このような、インテル・ミラノとACミラン、あるいは、マンチェスター・ユナイテッドとマンチェスター・シティのコンセプトの違いを一言でいえば、「才能を広く世界から集める」か「フランチャイズプレーヤーを大切にする」か、である。そして、この“対決図式”が、実は今の日本において、全社会的に行われようとしているのではないか、という議題提案が、本稿の趣旨であります。前置きが大変長くなってすみません。

支配階級にとって「移民」はそりゃ必要でしょうよ。だけど……

インテル・ミラノやマンチェスター・ユナイテッドといったクラブの外国人選手を、今の日本で検討課題になっている「移民」と置き換えると、なんだかしっくりくるように思える。

日本の社会の上層にいる人にとっては、移民たる外国人だって、他の日本人同様、自分たちに奉仕する人間と定義付けているのだろうから、そりゃ多けりゃ多いほうがいいのだろう。インテル・ミラノの伝統的な支持層と同じく、そんな傲慢な思いを抱いているように見える。

これは一般人の印象なのだが、もうちょっと細かく分析(?)もできる。

たとえば、この移民受け入れについては、大手メディアも大方、賛成のようだ。普段は、政府自民党のやることなすことのすべてが気に食わない大手メディアも、この一件については妙に理解がある。

それはそうだろう、と思う。大手メディアで働く人たちは、自身の子どもの行く末については、移民とかそんなことはまったく関係なく、おそらくなんらかの見込みが立っているのだろう。
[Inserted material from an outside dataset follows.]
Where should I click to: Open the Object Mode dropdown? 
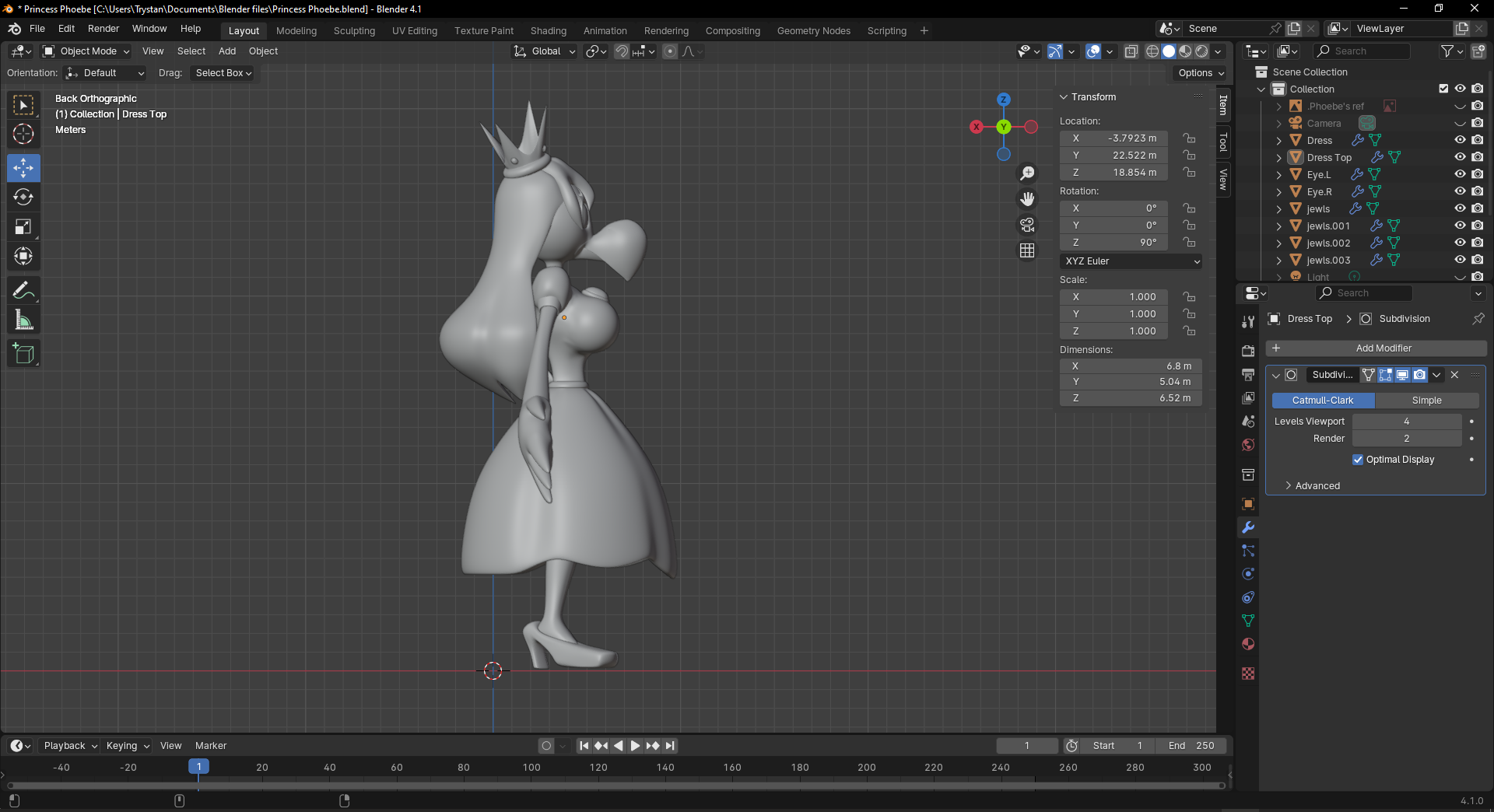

このあたりの事情は、公務員も同じなのかもしれないし、年金生活者にいたっては、自分の年金を担保してくれる負担者が増えるのは、大歓迎なのは間違いない。だからこそ僕は、余裕があるおじいちゃんおばあちゃん世代に、孫の学費の一部を負担してもらうことはなんら愧じることのない正当な行為であると、個人的には考えております。

ともあれ、移民問題については、税負担者が増えることでトクする層と、そうでない層とでは当然ながら、賛成か反対か、違う立場になる。

今あげた、社会の(本当の意味での)支配層、マスコミ、公務員、年金生活者は、移民ウェルカム、ということになるのだろう。あたかもインテル・ミラノの支持層と同じく、「インテル」な人たちは、自分たちへの「奉仕人」となるからだ。

わが子は日本のフランチャイズプレイヤーだから!

ところが、一般の現役世代の日本人、とくにこれからわが子を社会に送り出さねばならない保護者にとっては、「才能を広く世界から集める」というコンセプトのもとやってくる優秀な外国人は、雇用というパイを、わが子と奪い合うライバルになってしまう。

今でさえ、大手企業の採用において、日本への留学生を含む外国人の割合が非常に大きいというのに、この上、優秀な外国人がどんどん流入してきたら、と考えるとやっぱり不安だ。とくに女子にとって、就職に困らないとされている看護師という職さえ侵食されてしまうのでは? などと心配になるのである。

では、どうすればいいのか。やっぱり、「フランチャイズプレーヤー」たるわが子に、国際競争力を身につけさせるしかない。という、至極、当たり前の結論にたどりつく。むろん、次のページから紹介していく各学校も、そのことを至上課題としているようだ。今後、日本にやってくるであろう優秀な外国人に負けない資質が身に付く、ということが、中学選び、高校選びの一つのものさしになるのは間違いないところだろう。